320 homosexual couples have gotten married in the federal district of Mexico City since the law was passed on Dec. 29, 2009.
Mexico City - In the last two weeks, Mexico's Supreme Court has taken two fundamental steps in recognising the rights of gays and lesbians. On Monday, it voted to uphold a Mexico City law that allows same-sex couples to adopt.

And on Aug. 5, the Court ruled that the law on same-sex marriages approved by the Mexico City legislative assembly was constitutional. Just five days later, on Aug. 10, it decided that any such marriage celebrated in the capital must be recognised in all of the country's 31 states.

"Our families are recognised today, and the arguments of the magistrates referred to the fundamental right of non-discrimination," activist Lol-Kin Castañeda told IPS. "That is an enormous triumph for democracy, and we will see it reflected in future generations."

Ella and Judith Vázquez make up one of the 320 homosexual couples who have gotten married in the federal district of Mexico City since the law was passed on Dec. 29, 2009.

The legislation forms part of a series of progressive laws passed by the leftwing government of the federal district, which have also included the legalisation of abortion, in line with a similar trend seen in other countries of the region. Argentina, for example, became the first Latin American nation to legalise same-sex marriage, last month.

But the laws passed in the capital have been the target of a major counter-offensive by the powerful Catholic Church and President Felipe Calderón's conservative governing National Action Party (PAN).

Attorney general Arturo Chávez filed a challenge in the Supreme Court in January against the law on homosexual adoptions, arguing that it violated constitutional precepts that protect the family and the higher interest of minors. He was joined in the challenge by the governors of the states of Baja California, which borders the United States, and Jalisco, on the Pacific ocean, both of whom belong to the PAN.

"Yes it is a problem to have a federal government opposed to the human rights agenda, but fortunately the Court has acted with integrity on these issues," Mexico City legislator David Razu, one of the driving forces behind the law on same-sex marriage, told IPS. According to the National Centre for the Prevention and Control of HIV/AIDS, people who identify as gays, lesbians or bisexuals make up five percent of Mexico's population of 107 million.

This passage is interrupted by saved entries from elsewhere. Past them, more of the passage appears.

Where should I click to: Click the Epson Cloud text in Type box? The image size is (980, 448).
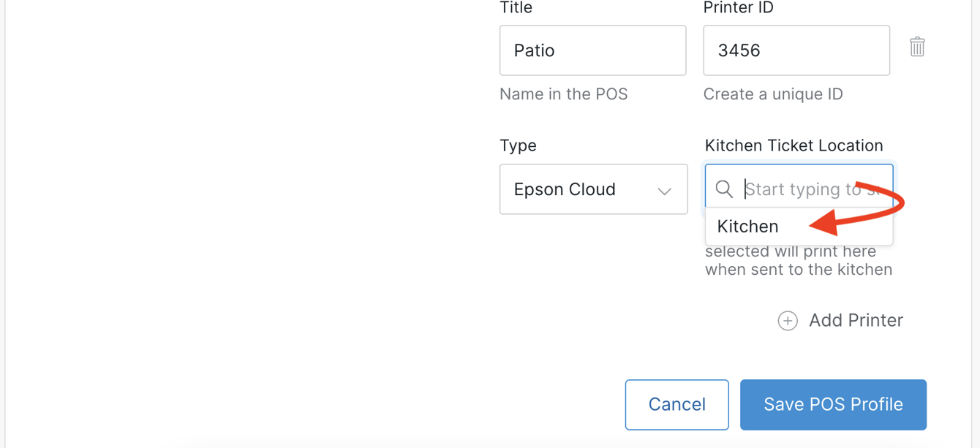click(x=565, y=189)
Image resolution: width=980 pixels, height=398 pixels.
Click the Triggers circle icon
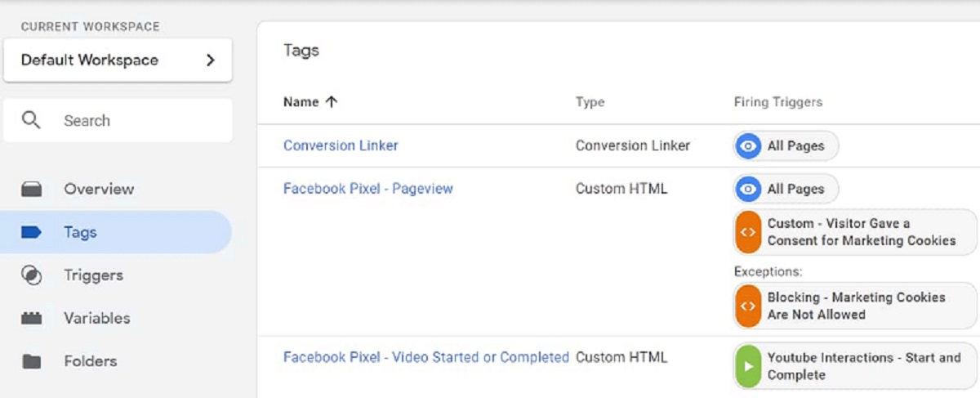(x=32, y=275)
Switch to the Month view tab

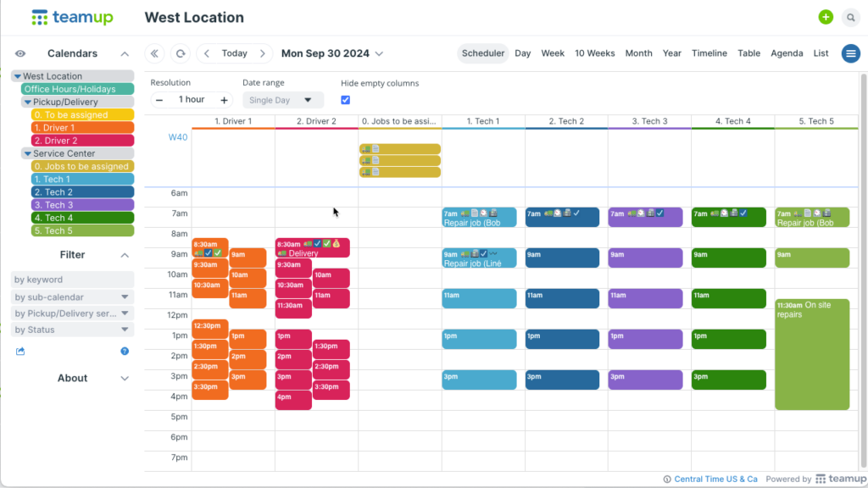tap(638, 53)
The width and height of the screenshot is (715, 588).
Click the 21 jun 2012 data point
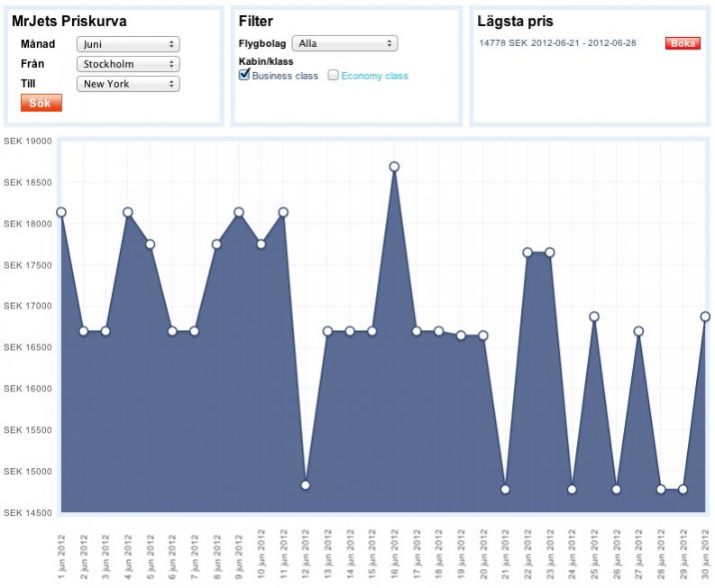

Supreme Court magistrate Sergio Valls, who wrote up Monday's ruling, said that refusing homosexuals the possibility to marry and adopt children "would be to constitutionalise discrimination, whatever the kind or origin, ignoring the existence of families with same-sex parents, or pretending they don't exist."

In their majority opinion, nine of the 11 Supreme Court magistrates thus ruled that the higher interest of children is protected when they receive love, affection, education, economic resources and attention, and that homosexuals are as fit to be parents as heterosexuals.

There are no elements to raise a reasonable doubt that the higher interest of children is jeopardised, Valls stated.

But the legislative advances have not been fully applied or enforced.

The Mexico City legislative assembly documented six cases in which the social security institutions refused services to married same-sex couples.

"We have already communicated with the institutions, and the response, after a four-month wait, was that they cannot provide the services," Castañeda said.

In surveys, over half of the respondents have expressed support for same-sex marriage, but not for adoption by gay or lesbian couples.

"Human rights do not depend on popularity, because the arguments set forth do not hurt anyone else's rights," Razu said.

"You can't consult the public about a fundamental right, and in this case there are many fundamental rights involved: the right to non-discrimination, to free association, to marriage, to freedom of expression - rights that cannot be subject to a referendum."

Castañeda commented that the community of gays and lesbians is confident that the Supreme Court verdict will make it possible to extend the rights established in the capital to other states.

"What we are pushing for is equal rights for homosexuals and heterosexuals," the activist said. "These are not new rights, nor are they exceptions; it's simply a question of being treated as equals."

But the fierce opposition mounted by the Church indicates that it will be an uphill battle.

Before Monday's Supreme Court session, cardinal Juan Sandoval Íñiguez, the archbishop of Guadalajara and the second-highest ranking Catholic Church figure in Mexico, alleged that the magistrates had taken money.

"I have no doubt that the judges have been paid off by (Mexico City Mayor) Marcelo Ebrard and by international bodies," he told journalists. "The law on adoptions is an aberration…How would you like to be adopted by a couple of fags or lesbians?"